Cases of glioblastoma multiforme – an aggressive and often fatal type of brain tumour – have risen in England from 983 in 1995 to 2,531 in 2015.
A sharp rise in the rates of brain cancer has been linked to mobile phone use.
Published in the Journal of Public Health and Environment, the study analysed 79,241 malignant brain tumours over 21 years and discovered a rise across all age groups.
Scientists at the Physicians’ Health Initiative for Radiation and Environment said the increasing rate of tumours ‘raises the suspicion that mobile and cordless phone use may be promoting gliomas’.
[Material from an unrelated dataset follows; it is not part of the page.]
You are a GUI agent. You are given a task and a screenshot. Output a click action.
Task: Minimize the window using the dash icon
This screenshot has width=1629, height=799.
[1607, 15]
Professor Denis Henshaw of Children with Cancer UK, which is associated with PHIRE spoke about their research.
He told the Daily Telegraph: ‘Our findings illustrate the need to look more carefully at, and to try to explain, the mechanisms behind these cancer trends, instead of brushing the causal factors under the carpet and focusing only on cures.’
Scientists said the increasing rate of tumours ‘raises the suspicion that mobile and cordless phone use may be promoting gliomas’
But the study has sparked criticism from some scientists, who argue that the rise in cases could be caused by other factors.
Cancer Research UK said it was ‘unlikely’ that mobile phones increase the risk of brain tumours.